Talihsiz/zengin kütüphane
Tarihte gördüğümüz en talihsiz kütüphane yangını ise ABD’de yaşanmıştı. 1800 yılında kongrenin koruma kararı aldığı kitaplardan büyük bir kütüphane kurulduktan 12 sene sonra 1812’de ülkede İngiliz işgali yaşandı ve kütüphane Beyaz Saray ile beraber yakıldı. Kütüphanede sadece 3 bin kitap vardı. Ama facia daha büyük bir facia doğurdu. Takvimler 1815’i gösterdiğinde ABD’nin üçüncü başkanı olan Thomas Jefferson bu kaybı telafi etmek amacıyla kendi koleksiyonundan özel el yazmalarının da bulunduğu 6 bin 500 kitabı kütüphaneye verdi.

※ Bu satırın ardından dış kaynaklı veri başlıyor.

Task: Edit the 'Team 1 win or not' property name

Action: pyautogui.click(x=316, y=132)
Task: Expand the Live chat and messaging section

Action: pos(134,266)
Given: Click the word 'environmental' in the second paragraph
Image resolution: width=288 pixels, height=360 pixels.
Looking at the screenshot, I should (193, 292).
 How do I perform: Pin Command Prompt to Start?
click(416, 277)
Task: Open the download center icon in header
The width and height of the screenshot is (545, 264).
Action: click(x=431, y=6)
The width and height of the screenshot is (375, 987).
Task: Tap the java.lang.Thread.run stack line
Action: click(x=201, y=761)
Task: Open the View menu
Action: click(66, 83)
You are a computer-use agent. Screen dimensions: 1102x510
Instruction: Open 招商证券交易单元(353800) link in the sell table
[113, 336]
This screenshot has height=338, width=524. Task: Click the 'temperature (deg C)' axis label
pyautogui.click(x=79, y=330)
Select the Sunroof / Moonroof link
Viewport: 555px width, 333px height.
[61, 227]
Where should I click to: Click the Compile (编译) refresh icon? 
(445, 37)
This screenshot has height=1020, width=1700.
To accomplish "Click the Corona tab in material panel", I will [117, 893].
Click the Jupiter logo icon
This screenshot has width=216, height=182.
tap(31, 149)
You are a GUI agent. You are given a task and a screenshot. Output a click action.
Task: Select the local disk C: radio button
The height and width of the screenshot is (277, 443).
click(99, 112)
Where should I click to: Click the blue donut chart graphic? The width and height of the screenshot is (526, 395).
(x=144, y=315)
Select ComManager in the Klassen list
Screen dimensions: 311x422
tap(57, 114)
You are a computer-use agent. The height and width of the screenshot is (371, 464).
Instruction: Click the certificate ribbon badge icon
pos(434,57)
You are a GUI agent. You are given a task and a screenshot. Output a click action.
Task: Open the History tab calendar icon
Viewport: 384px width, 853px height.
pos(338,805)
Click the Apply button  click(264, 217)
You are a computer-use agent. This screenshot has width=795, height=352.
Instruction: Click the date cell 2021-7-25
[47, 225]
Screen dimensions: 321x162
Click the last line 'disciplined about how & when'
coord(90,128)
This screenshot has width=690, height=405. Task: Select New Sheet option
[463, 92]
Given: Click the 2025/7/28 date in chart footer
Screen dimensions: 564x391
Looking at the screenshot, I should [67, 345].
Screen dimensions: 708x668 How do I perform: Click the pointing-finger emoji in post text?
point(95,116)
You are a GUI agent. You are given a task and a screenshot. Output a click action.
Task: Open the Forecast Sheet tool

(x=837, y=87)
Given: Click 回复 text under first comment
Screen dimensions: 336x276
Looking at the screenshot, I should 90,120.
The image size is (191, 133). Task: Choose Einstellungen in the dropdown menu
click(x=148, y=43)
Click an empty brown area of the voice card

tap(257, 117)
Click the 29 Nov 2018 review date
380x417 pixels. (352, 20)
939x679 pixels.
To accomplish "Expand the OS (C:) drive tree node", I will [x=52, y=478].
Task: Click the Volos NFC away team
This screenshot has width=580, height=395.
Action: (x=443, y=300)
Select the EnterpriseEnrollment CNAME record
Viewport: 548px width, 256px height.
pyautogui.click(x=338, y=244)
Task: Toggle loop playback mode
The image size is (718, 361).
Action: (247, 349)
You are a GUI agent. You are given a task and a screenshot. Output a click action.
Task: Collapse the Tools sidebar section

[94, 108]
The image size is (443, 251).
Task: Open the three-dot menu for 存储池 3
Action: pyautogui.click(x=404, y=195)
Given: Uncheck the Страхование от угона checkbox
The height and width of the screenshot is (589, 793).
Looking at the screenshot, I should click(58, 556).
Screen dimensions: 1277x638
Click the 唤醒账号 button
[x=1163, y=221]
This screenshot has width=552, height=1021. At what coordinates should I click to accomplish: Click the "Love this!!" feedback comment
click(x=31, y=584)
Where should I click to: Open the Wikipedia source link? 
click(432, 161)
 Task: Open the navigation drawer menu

Ancak nakliye sırasında bir kaza yangınıyla kitapların 3’te 2’si tamamen yandı. Şu an kütüphanenin koleksiyonunda 470 dilde, 29 milyondan fazla kitap, 58 milyon el yazması, içlerinde Gutenberg İncili’nin de bulunduğu Kuzey Amerika’nın en büyük nadir kitap koleksiyonu, bir milyonun üzerinde hükümet belgesi, son üç yüzyılda, dünyada yayınlanmış bir milyon gazete sayısı, 500 bin mikrofilm, 6 binin üzerinde karikatür dergisi, dünyanın en büyük hukuki belgeler koleksiyonu, filmler, 4.8 milyon harita, müzik notaları ve 2.7 milyon işitsel kayıt bulunuyor.